Your trade mark cannot:

  • be offensive, for example contain swear words or pornographic images
  • describe the goods or services it will relate to, for example the word ‘cotton’ cannot be a trade mark for a cotton textile company
  • be misleading, for example use the word ‘organic’ for goods that are not organic
  • be a 3-dimensional shape associated with your trade mark, for example use the shape of an egg for eggs
  • be too common and non-distinctive, for example be a simple statement like ‘we lead the way’
  • look too similar to state symbols like flags or hallmarks, based on World Intellectual Property Organization guidelines

It is advisable to search the trade marks’ database before you send your application to check if anyone has already registered an identical or similar trade mark for the same or similar goods or services.

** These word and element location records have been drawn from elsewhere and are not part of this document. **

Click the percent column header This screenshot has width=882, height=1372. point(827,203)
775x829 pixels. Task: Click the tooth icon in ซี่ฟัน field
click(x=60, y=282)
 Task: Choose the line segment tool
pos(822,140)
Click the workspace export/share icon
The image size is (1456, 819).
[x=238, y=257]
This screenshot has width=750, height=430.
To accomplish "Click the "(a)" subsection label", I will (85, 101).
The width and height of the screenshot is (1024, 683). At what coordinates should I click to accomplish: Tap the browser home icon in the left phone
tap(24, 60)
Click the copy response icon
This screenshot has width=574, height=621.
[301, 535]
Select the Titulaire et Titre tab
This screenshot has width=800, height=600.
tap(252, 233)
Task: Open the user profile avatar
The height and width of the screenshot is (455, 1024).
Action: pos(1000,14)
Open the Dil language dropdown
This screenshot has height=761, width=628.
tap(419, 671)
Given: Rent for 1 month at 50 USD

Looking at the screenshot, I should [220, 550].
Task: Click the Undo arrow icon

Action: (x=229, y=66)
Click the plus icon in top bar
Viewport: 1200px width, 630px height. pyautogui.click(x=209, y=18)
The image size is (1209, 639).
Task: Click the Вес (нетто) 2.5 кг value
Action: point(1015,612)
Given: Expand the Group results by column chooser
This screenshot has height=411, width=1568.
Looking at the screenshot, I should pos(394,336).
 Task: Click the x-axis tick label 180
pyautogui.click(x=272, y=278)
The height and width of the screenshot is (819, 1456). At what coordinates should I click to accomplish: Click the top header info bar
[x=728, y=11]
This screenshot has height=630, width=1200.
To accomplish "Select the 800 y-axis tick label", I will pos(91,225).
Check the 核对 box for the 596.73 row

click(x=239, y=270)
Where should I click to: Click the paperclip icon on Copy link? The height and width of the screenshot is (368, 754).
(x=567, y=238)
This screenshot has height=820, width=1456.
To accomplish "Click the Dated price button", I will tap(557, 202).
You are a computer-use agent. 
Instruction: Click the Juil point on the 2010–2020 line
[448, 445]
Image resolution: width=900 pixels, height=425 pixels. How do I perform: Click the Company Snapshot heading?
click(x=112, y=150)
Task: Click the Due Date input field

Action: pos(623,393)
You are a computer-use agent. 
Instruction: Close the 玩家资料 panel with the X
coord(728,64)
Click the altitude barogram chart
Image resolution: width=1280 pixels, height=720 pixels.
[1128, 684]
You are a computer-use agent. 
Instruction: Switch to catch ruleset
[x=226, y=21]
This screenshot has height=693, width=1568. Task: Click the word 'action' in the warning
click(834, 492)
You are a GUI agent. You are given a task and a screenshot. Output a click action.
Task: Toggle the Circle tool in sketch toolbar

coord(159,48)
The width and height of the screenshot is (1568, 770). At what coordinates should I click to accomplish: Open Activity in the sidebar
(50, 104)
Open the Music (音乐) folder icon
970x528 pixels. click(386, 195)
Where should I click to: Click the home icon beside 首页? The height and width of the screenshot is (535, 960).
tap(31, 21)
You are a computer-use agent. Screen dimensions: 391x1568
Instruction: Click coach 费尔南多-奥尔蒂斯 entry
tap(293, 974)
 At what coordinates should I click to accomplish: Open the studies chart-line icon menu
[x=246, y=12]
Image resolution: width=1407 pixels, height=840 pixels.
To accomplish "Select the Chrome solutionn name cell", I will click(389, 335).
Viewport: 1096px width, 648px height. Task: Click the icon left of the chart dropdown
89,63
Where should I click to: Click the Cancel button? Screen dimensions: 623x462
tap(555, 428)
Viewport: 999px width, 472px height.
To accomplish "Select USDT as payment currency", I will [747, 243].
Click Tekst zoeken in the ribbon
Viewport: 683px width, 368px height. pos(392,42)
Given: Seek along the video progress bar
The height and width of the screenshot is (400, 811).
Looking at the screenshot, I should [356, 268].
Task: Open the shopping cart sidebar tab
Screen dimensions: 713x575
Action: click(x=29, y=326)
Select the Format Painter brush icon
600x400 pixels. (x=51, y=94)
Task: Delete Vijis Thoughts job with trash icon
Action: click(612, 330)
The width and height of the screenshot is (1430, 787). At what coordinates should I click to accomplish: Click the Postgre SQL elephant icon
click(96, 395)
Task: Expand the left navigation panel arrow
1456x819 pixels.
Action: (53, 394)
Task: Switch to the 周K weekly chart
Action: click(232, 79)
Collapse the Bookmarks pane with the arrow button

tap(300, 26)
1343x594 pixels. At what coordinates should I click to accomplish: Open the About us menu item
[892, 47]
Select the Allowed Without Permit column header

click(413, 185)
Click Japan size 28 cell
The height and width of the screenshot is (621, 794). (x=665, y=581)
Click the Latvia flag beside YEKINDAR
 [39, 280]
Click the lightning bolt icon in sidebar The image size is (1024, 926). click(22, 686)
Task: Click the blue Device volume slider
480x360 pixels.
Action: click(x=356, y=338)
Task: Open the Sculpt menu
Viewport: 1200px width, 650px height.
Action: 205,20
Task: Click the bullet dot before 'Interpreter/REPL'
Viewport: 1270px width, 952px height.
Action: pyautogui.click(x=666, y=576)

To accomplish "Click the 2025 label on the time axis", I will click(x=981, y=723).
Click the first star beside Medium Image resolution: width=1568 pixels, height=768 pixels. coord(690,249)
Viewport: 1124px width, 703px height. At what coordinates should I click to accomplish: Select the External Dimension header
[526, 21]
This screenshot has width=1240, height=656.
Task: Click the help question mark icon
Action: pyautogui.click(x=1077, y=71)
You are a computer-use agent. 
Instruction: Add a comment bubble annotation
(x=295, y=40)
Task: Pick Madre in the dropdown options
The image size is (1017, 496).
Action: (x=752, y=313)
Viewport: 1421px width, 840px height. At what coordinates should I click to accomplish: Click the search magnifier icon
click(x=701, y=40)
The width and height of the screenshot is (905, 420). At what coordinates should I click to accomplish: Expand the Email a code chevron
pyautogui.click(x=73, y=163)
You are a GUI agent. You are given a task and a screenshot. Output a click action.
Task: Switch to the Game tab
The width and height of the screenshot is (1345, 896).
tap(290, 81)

You can ask the holder of an existing trade mark for permission to register yours. They must give you a ‘letter of consent’ – you must send this letter with your application.

Tax Diary March/April 2019

1 March 2019 – Due date for Corporation Tax due for the year ended 31 May 2018.

2 March 2019 – Self assessment tax for 2017/18 paid after this date will incur a 5% surcharge.

19 March 2019 – PAYE and NIC deductions due for month ended 5 March 2019. (If you pay your tax electronically the due date is 22 March 2019)

19 March 2019 – Filing deadline for the CIS300 monthly return for the month ended 5 March 2019.

19 March 2019 – CIS tax deducted for the month ended 5 March 2019 is payable by today.

1 April 2019 – Due date for Corporation Tax due for the year ended 30 June 2018.

19 April 2019 – PAYE and NIC deductions due for month ended 5 April 2019. (If you pay your tax electronically the due date is 22 April 2019)

19 April 2019 – Filing deadline for the CIS300 monthly return for the month ended 5 April 2019.